Center for Medieval Studies
Institute for Advanced Study
University of Minnesota

• COLLOQUIA MEDIEVALIA •

The Three Rs of Romanesque Art

a lecture by
Linda Seidel from the University of Chicago

Thursday, November 30th, 2006
at 4:00 p.m.
in 229 Nolte Center
315 Pillsbury Drive S.E., Minneapolis

Reception immediately following in Nolte 235

 

 

Abstract:

REGARDING ROMANESQUE:
Art (ca. 1100) seen through a progressive lens

Nearly two hundred years ago, archeologists began to describe country churches of the eleventh and twelfth centuries in terms that differentiated them from the thirteenth and fourteenth century cathedrals around which the great capital cities of the continent had been built. Whereas the later structures had long been either scorned or admired as paradigmatic examples of Gothic workmanship, the earlier ones had escaped definition and, as a group, lacked a proper name. Ever since, however, study of the architecture and attendant arts known as Romanesque has labored under an appellation and point of view that were by-products of the Romantic prejudices of the early nineteenth-century. And, in the last few years, the period name, which has weighed heavily on scholarship as an unduly pejorative and often inappropriate term, has come under persistent criticism from scholars as a worn out distraction.
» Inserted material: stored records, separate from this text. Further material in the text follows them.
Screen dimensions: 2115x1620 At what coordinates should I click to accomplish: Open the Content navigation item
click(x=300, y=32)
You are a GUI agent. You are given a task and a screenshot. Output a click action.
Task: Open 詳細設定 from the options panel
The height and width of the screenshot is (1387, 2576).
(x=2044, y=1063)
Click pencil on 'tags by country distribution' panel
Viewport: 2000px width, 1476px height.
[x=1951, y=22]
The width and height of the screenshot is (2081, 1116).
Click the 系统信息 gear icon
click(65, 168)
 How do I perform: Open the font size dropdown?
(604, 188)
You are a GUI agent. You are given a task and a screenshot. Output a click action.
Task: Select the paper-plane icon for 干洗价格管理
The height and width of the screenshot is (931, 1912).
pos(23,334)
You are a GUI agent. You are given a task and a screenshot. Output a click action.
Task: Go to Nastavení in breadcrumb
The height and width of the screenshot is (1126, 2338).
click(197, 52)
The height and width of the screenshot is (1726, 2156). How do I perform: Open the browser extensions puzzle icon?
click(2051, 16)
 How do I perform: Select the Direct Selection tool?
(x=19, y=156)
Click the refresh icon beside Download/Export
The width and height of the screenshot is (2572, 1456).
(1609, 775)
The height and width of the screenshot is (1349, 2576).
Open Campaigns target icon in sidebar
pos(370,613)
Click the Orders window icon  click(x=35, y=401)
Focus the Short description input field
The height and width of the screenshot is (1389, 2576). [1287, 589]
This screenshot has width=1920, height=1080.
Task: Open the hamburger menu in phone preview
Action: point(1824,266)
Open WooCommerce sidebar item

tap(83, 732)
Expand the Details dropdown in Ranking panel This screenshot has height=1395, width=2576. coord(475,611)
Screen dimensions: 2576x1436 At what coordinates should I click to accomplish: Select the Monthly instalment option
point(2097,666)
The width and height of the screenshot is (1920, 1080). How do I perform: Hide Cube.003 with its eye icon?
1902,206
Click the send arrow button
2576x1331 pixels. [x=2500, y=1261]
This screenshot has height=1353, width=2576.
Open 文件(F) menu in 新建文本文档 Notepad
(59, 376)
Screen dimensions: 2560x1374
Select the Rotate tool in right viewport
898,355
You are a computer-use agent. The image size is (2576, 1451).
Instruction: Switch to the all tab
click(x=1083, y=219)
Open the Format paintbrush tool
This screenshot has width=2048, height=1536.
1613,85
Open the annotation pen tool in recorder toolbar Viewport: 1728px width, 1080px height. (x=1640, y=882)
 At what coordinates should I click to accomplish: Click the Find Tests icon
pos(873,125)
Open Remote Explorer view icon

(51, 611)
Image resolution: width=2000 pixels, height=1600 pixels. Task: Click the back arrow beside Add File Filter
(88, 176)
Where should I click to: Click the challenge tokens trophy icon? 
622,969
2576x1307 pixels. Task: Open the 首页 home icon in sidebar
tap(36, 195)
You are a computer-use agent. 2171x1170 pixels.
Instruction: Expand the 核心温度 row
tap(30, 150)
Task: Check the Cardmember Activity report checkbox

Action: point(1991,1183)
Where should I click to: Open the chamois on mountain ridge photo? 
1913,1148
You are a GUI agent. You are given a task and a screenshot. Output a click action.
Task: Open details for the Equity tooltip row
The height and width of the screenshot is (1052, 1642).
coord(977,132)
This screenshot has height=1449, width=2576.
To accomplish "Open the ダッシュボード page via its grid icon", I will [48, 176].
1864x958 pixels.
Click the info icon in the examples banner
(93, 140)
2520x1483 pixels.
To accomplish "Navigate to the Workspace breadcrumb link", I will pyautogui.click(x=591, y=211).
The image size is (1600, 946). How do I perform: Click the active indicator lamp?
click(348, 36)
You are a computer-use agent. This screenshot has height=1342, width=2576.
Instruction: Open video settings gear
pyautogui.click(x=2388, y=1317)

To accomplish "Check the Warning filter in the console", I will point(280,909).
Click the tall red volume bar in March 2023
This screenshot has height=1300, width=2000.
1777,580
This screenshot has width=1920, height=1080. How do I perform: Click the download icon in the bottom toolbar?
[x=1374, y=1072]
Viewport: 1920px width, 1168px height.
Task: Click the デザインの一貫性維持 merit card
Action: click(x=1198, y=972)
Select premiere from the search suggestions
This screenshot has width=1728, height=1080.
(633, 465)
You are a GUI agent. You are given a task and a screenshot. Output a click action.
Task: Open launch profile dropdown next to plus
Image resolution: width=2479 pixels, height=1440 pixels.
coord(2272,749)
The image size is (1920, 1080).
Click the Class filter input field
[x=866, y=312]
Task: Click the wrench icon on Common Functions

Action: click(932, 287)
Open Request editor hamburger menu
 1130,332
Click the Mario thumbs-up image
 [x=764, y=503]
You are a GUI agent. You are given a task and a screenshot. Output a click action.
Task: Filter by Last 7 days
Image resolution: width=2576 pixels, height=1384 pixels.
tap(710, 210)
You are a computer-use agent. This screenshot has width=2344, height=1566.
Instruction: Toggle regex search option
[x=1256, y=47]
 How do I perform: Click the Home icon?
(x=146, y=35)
In a recent paper, I based an argument for a more productive understanding of the period name on a reconsideration of the circumstances surrounding its selection; these include insufficient appreciation of its non-architectural associations. In this paper, I continue that pursuit, realigning enthusiasms of Romantic writing on Romanesque with realities on the ground, and pointing out ways in which historiography, in illuminating the excesses of a relatively recent moment, serves as a useful instrument with which to gain enhanced perspective on a more distant one.